Schülerbetreuung der Laisbachschule Ranstadt besucht Modellbahnhof Stockheim

Schülerbetreuung der Laisbachschule Ranstadt besucht Modellbahnhof Stockheim
Unter den vielen Besuchergruppen war dieser Tage auch die Schülerbetreuung der Laisbachschule Ranstadt, und ein Tag zuvor der Kiga aus Staden. Faszinierend ist sie schon, die Miniatureisenbahn. Daß es sich im Untergeschoß des Bahnhofs um den Nachbau der Vogelsbergbahn Stockheim- Gedern handelt, ist für die Kindergartenkinder und Vorschüler eigentlich weniger von Bedeutung, für die Erwachsenen aber schon. Züge und Schienenbusse pendeln da fortwährend zwischen den Stationen und auf den Straßen ist auch mächtig was los, die Miniautos durchqueren wie von Geisterhand geführt, das Wegenetz der Anlage. Die Augen leuchten, wenn da, per Druck auf einen Taster, u.v.a die Feuerwehr ein Haus löscht, ein Baum gefällt wird, ein Schornsteinfeger einen Kamin fegt, im Gebüsch ein Mann beim Pullern erwischt wird. .Betritt man das Aussengelände, ist das rollende Fahrgeräusch und das Pfeiffen der Loks und Lautsprecherdurchsagen an Bahnhöfen nicht zu überhören. Die hier größer spurige Anlage ist ein Nachbau von Schweizer Bergbahnen. Von der Aussichtsplattform hatten die Kinder einen schönen Überblick. Während der Bahnhofsbetreiber Harald Steinke durch Welt der Bahnen führte, war der Modellbauer Manfred Egloff im Obergeschoß bei den Mühlen anzutreffen.
. Nicht minder interessant war die derzeitige Sonderausstellung „Mühlen im Wandel der Zeit“.im Obergeschoß, denn die Mühlen sind zum Anfassen, man kann daran drehen. Bei jeder Führung durch die Mühlenausstellung stellt der Modellbauer die Frage, welche Antriebsarten es bei den, nicht nur historischen Mühlen gibt. Ganz klar, Wind und Wasser wurden da genannt, mit etwas Schützenhilfe weiß man dann auch, daß Menschen aber auch Tiere wie Pferde (also Muskelkraft) Mühlen antrieben. Es gab aber auch blitzartige Antworten: Elektromotor. Eine logische Antwort in unserer modernen Neuzeit. Da Egloff's Modelle nur für die ursprünglichen Antriebsarten konzipiert sind, also ohne elektrische und elektronische Hilfsmittel, kann bzw muss der Besucher an den Mühlen drehen, um die Funktionsweise der jeweiligen Mühlen regelrecht zu begreifen und auch einen Blick in die Mühlen werfen, was bei Freilichtausstellungen nicht so möglich ist. Natürlich sind da der steinzeitliche Reibstein und das Handmahlwerk der Anziehungspunkt. Auch die Schiffsmühle wird erst einmal als Schaufelraddampfer idendifiziert und bedarf einer Aufklärung. Schiffsmühlen gab es schon vorher, wurden im 18. und 19. Jahrhundert gebaut, die Dampfmaschine, Benzinmotor und Elektrizität wurde erst Ende des 19. Jahrhundert erfunden.
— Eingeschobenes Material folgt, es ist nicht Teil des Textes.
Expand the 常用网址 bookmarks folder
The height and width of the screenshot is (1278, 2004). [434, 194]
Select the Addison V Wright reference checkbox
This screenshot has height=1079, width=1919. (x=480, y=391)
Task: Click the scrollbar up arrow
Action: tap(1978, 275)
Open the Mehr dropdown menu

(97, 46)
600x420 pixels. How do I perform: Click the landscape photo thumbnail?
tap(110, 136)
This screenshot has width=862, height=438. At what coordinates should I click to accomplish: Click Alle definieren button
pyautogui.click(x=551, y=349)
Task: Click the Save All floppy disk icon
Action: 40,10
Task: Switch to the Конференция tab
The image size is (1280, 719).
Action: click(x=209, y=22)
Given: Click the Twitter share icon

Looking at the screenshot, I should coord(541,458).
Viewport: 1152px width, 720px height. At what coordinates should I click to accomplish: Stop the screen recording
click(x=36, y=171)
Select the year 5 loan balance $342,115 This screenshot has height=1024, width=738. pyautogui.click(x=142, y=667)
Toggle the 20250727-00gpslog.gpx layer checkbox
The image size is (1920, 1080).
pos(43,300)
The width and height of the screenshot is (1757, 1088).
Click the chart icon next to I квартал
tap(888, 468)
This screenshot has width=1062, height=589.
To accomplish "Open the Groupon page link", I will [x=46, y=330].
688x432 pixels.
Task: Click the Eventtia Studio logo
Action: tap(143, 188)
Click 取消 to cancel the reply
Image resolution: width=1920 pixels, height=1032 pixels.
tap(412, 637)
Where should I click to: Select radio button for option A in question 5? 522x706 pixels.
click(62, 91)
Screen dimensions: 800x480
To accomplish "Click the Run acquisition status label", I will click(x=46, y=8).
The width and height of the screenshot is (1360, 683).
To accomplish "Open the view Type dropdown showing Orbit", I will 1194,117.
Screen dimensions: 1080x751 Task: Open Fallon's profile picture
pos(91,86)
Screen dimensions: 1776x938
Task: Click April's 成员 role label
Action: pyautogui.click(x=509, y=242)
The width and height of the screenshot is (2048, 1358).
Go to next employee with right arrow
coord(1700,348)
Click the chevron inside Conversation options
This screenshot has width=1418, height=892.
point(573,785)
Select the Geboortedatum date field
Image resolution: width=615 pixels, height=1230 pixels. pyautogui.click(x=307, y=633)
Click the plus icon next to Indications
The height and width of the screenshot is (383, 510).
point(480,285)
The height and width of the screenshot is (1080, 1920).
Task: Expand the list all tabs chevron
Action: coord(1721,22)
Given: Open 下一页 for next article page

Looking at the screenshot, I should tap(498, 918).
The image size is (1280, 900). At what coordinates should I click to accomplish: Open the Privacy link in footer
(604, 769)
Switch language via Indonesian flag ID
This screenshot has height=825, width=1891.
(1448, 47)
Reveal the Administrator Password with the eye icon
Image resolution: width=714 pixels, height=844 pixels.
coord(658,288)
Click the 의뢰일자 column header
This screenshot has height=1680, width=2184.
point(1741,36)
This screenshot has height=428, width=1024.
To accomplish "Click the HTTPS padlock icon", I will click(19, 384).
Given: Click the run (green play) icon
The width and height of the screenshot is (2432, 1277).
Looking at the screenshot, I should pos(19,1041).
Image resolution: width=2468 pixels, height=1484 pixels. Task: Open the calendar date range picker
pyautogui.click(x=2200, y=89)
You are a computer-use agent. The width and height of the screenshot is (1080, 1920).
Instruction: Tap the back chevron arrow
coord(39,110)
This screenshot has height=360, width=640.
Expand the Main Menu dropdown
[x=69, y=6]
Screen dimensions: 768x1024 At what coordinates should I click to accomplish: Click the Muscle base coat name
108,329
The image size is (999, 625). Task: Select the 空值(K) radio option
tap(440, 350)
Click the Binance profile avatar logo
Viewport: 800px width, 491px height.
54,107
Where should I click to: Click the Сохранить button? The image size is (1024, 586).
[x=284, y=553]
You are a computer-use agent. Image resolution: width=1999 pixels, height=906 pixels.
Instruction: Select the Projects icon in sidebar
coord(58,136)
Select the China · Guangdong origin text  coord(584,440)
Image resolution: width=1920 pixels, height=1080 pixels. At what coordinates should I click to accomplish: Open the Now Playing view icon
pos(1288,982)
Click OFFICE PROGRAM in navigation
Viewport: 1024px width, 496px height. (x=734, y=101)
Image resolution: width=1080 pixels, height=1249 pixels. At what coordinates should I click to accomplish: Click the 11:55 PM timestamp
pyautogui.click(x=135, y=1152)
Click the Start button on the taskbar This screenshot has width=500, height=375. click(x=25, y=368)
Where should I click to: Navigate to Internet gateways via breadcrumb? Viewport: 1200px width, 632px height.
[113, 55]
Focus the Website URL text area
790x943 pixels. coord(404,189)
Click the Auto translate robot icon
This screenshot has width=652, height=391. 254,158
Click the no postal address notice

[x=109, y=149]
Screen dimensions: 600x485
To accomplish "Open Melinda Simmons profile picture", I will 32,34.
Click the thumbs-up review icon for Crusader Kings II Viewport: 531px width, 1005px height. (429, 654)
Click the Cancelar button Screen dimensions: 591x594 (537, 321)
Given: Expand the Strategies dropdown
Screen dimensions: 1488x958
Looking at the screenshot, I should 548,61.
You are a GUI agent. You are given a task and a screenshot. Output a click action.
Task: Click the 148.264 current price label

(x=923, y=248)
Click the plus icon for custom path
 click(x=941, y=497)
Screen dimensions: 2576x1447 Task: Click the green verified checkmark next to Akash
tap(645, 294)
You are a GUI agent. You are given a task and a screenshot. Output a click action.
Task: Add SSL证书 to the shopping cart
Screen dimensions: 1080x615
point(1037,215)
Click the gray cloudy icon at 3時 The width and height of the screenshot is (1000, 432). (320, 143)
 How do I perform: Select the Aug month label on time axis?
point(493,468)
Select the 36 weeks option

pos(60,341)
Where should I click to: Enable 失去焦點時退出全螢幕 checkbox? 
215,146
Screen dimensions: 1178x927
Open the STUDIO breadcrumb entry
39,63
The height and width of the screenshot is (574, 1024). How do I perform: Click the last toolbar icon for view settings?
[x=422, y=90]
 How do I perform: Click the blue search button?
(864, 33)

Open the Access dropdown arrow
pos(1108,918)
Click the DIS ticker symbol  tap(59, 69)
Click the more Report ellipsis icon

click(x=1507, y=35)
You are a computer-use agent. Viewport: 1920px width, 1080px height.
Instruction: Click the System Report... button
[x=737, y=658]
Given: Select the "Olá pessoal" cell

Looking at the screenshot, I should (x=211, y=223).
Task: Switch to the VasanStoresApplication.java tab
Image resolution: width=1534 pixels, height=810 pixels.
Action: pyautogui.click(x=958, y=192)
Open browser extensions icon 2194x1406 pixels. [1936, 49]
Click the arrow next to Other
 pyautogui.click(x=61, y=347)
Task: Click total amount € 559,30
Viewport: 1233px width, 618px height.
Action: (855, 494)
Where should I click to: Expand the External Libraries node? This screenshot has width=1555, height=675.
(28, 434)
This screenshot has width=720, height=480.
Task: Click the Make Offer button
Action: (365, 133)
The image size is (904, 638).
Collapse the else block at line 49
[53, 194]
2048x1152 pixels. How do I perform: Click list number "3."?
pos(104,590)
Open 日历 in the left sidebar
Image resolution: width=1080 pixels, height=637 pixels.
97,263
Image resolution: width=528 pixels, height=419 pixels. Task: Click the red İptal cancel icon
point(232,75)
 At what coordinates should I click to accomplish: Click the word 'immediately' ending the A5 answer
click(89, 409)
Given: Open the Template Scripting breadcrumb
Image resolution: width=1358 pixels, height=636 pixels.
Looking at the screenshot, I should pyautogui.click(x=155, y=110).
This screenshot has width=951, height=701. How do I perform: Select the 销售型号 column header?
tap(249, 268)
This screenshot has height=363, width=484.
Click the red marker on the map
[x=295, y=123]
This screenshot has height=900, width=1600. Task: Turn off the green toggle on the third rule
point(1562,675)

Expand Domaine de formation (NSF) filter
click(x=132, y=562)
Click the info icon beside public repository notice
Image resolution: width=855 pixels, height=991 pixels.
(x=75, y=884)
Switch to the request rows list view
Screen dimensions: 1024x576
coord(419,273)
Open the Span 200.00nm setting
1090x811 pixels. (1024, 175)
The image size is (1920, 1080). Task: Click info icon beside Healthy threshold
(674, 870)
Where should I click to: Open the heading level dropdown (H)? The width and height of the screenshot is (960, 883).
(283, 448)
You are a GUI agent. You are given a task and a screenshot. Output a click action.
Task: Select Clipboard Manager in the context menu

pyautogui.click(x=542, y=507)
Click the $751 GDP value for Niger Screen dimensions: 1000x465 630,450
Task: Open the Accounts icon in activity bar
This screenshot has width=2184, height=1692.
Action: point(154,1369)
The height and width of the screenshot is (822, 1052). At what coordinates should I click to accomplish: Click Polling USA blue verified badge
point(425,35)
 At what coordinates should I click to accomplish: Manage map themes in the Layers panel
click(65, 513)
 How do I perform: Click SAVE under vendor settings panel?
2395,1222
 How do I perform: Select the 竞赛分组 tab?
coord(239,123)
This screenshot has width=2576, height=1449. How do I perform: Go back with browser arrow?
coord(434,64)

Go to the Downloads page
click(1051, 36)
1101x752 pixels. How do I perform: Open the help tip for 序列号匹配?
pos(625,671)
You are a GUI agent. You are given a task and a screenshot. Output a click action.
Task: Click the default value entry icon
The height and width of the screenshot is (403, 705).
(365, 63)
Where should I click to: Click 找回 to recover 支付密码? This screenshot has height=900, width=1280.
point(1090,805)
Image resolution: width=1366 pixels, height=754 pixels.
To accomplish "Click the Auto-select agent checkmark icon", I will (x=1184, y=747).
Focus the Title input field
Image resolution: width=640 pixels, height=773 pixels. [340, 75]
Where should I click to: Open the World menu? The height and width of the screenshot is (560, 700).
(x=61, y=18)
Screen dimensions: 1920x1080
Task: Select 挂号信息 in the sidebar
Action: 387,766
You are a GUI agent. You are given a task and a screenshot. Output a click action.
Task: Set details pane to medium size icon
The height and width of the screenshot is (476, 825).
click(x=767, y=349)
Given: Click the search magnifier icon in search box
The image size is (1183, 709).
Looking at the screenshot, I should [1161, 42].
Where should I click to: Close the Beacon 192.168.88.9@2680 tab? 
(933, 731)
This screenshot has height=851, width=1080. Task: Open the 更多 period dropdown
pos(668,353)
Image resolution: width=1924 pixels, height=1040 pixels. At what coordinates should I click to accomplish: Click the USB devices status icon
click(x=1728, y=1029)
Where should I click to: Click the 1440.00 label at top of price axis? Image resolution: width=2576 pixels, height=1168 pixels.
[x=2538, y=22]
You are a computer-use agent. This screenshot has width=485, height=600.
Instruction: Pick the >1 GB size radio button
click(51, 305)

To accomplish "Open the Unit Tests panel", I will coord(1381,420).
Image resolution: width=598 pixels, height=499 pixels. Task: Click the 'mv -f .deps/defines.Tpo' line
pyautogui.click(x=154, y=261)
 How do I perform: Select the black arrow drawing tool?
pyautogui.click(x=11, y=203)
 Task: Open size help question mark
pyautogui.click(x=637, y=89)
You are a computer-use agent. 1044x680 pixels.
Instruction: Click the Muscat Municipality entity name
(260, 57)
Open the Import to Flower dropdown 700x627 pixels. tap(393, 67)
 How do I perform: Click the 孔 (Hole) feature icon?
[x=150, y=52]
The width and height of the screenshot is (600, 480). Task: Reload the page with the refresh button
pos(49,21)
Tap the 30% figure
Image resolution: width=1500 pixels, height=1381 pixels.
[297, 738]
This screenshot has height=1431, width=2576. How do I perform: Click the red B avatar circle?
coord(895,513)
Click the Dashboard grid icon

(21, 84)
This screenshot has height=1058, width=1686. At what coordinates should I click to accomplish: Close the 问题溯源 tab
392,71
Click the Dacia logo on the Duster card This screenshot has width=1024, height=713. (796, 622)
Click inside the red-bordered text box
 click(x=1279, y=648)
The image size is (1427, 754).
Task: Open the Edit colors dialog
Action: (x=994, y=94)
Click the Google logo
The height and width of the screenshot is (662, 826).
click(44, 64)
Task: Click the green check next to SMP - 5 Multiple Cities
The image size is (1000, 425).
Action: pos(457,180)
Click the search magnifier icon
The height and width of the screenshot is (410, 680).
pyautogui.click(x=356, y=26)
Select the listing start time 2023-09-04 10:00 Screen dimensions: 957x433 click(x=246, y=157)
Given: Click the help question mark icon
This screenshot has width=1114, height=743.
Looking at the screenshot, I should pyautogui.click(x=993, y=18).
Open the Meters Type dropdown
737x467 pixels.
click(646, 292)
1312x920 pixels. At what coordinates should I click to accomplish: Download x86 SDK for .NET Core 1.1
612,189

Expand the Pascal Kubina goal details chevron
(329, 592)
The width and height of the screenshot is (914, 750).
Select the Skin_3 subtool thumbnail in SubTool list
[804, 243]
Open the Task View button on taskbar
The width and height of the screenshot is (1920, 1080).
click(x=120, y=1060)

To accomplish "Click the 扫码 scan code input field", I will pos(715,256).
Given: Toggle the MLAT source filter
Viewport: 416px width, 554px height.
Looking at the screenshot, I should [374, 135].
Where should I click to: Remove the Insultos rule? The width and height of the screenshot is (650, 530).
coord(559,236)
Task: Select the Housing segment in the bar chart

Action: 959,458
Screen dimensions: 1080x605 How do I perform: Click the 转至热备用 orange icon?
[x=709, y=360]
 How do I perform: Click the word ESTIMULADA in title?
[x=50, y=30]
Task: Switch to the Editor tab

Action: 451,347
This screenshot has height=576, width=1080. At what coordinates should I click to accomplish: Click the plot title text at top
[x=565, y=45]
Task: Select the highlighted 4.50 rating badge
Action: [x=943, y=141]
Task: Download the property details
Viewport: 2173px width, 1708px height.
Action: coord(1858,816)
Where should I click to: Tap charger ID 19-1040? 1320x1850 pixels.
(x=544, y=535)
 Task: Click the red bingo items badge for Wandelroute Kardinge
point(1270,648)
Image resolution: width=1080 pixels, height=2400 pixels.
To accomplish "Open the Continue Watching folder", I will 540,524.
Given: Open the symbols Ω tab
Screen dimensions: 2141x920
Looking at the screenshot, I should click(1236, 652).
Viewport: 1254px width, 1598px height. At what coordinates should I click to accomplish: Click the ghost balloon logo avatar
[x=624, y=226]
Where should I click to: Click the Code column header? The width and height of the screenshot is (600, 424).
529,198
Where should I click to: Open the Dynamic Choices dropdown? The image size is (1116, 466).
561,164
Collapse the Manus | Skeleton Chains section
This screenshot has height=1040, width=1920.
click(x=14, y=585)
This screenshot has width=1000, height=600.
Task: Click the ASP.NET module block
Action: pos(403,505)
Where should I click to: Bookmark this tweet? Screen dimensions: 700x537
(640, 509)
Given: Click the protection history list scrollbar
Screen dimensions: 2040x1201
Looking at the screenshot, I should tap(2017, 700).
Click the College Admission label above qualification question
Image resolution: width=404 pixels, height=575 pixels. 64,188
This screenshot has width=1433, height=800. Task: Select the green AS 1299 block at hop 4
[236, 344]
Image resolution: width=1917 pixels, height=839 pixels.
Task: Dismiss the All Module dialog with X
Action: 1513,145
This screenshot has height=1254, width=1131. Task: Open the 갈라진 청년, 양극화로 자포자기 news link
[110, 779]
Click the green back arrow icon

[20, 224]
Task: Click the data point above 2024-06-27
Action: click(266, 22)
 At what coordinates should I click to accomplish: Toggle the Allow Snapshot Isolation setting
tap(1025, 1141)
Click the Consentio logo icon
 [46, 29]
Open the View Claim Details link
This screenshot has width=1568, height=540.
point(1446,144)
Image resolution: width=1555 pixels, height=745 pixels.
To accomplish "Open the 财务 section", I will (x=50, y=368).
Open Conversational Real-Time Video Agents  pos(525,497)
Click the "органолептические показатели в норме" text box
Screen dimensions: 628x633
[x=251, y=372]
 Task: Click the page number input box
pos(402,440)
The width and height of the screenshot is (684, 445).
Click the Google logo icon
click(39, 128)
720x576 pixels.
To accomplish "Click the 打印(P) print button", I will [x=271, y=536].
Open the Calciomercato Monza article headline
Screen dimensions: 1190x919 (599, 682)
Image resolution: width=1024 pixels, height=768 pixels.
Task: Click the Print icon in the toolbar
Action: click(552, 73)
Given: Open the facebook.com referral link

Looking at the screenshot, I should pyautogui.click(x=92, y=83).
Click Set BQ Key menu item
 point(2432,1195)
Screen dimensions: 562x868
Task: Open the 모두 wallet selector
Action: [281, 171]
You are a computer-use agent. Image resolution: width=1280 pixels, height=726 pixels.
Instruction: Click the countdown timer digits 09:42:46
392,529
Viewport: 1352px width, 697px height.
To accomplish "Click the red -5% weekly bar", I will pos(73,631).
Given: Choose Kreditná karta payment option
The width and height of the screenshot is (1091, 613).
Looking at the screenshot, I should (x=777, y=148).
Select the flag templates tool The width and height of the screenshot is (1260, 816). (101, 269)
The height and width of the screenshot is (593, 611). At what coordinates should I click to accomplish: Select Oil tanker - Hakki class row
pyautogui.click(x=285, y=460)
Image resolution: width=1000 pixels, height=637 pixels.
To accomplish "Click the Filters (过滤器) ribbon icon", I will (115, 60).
Da moderne Mühlen mit Elektroantrieb und somit auch eine Dampfmaschine in einem Thema „Mühlen im Wandel der Zeit – über zehntausend Jahre Mühlengeschichte “ nicht fehlen darf, sind solche bereits geplant und im Bau, verrät der Modellbauer. Die letztgenannten führten damals aber auch zu einem ersten Massensterben der herkömmlichen Mühlen. Realistisch gesehen sind es u.a. aber weiterhin Mühlen, auch in Form von Turbinen und Windkraftanlagen, die unsere moderne Welt aufrecht erhalten und uns mit dem nicht mehr wegzudenkenden Strom versorgen.
Wenn man so will, ist die Modelleisenbahn, die böse Zungen mal als Spielzeug abstempelten, die Fortsetzung der Mühlengeschichte, zumindest in Teilbereichen, denn Lokomotiven sind nichts anderes als Dampfmaschinen und Elektromotoren auf Rädern. Fazit der Erzieherinnen der Schülergruppe der Laisbachschule, wir kommen auch zu einer der Freilicht- Ausstellungen. Noch bis zum 13. November sind die Mühlenmodelle im Modellbahnhof Stockheim. Ab dem 21. November bis Februar 2017 sind diese dann in einer Vitrinenausstellung im Kreishaus des Wetteraukreises in Friedberg ausgestellt.